Parry’s translation of Yahweh Elohim as “he will cause gods to be” is problematic on several fronts. First of all, it needs to be emphasized that this is a very rare form of designation for the biblical deity, appearing in every case in redactional or late textual contexts. The most famous of these is Genesis 2-3, where the general scholarly consensus is that it serves to bridge the transition from the Priestly usage of Elohim to usage of the name Yahweh and to underscore the identity of Elohim and Yahweh. This redactional evidence, as well as the independent usage of the names elsewhere, indicates that Yahweh Elohim is a compound name consisting of two originally distinct names/titles that came to be linked in certain textual/religious contexts at a late period in the development of the Hebrew Bible. It is not a sentence name. Yahweh is consistently used in Hebrew as a divine name referring to a singular concept of deity and so is Elohim. To explicate the name through a speculative exploration of possible literal meanings attached to the words Yahweh and Elohim as read sequentially while ignoring the overwhelming evidence that they were used in ancient Israel as independent names is methodologically flawed. As a compound name, Yahweh cannot be assumed to mean “he will cause to be” and Elohim does not mean “gods.”

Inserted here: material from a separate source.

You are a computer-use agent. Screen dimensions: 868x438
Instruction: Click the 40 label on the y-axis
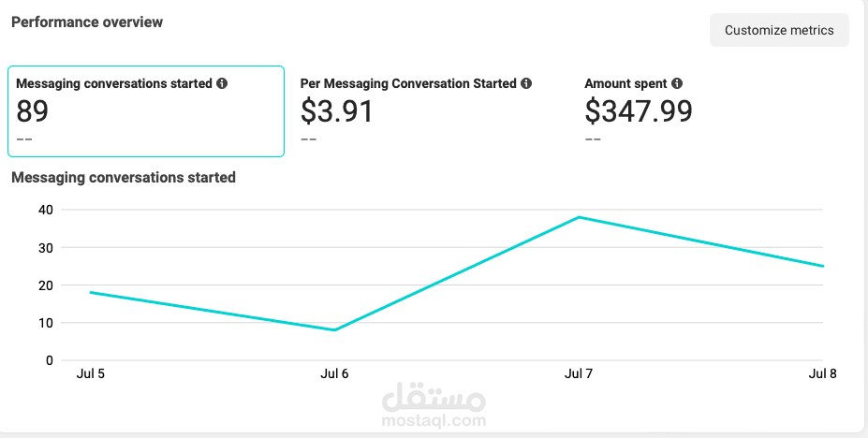[x=45, y=210]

Second, it is not clear at all that the name Yahweh even stems from the root HWH, “to be.” This is the etymology implied in Exodus 3:14, and many scholars have tentatively accepted it as a linguistic possibility. But it should be noted that the editorial and literary history of the passage on the revelation of the divine name is extremely complex (which almost certainly means literarily late in its present form), and that the second clause in v. 14 (“He said further…”), where the most explicit interpretation of the name Yahweh in terms of the root HWH is found, appears to be a redactional addition. The passage thus may not have originally been intended to identify Yahweh with the God of Abraham, Isaac, and Jacob or to explain his name by means of the root HWH. The statement to Moses “I am who I am” seems intentionally vague and ambiguous, not necessarily an etymological explanation, and there are reasons to suspect that in the earliest version of the narrative God did not explicitly identify himself at this point beyond his connection to the ancestors. Furthermore, some evidence suggests that the original god of the Israelite exodus was El Shaddai (ie. the god of Abraham, Isaac, and Jacob) and not Yahweh (e.g. Num 23:22), which lends further support to seeing 14b as a late clarification of the identity of Yahweh.

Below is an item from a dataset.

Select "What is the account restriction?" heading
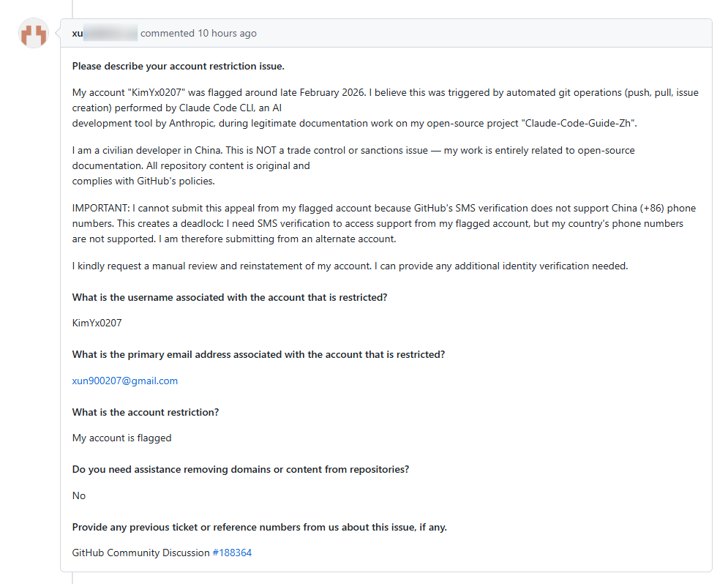 [146, 412]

In addition to the inherent weakness of using Ex 3:14 as support for deriving Yahweh from HWH, scholars have also noted other problems with this etymology, including a lack of knowledge over whether the name is originally West Semitic or South Semitic, the general absence of divine names based on causative verbal forms with the y prefix, and issues with the voweling of the name as preserved in various epigraphic sources. [1] Furthermore, the multiple abbreviated forms in which the name Yahweh is attested in inscriptions and the biblical text (yhw, yw, yh), some of which seem ignorant of an analysis of the name Yahweh as derived from the root HWH, as well as their consistent usage as regular divine names imply that the theonym was not conventionally understood as having any kind of a verbal nuance, but was simply a proper name of a well-known concept of deity.

Third, Yahweh does not seem to have originally been a creator deity. Rather, a range of biblical, epigraphic, and comparative evidence suggests that in ancient Israel that role belonged to El, the qoneh ha’aretz. Yahweh only becomes a creator deity in the course of the development of the biblical tradition through his conflation with El, which would mean that the name Yahweh likely did not originally having anything to do with creation. Additional support for this assumption is that the root HWH is never otherwise used in Hebrew to characterize an act of creation, and this despite the Bible’s large vocabulary for creation. The name Yahweh Sebaot has sometimes been interpreted in this way, but close examination of the textual/rhetorical and comparative context of the title indicates that it is better understood as a genitive epithet defining Yahweh as the heavenly warrior (Yahweh of the Heavenly Hosts). [2]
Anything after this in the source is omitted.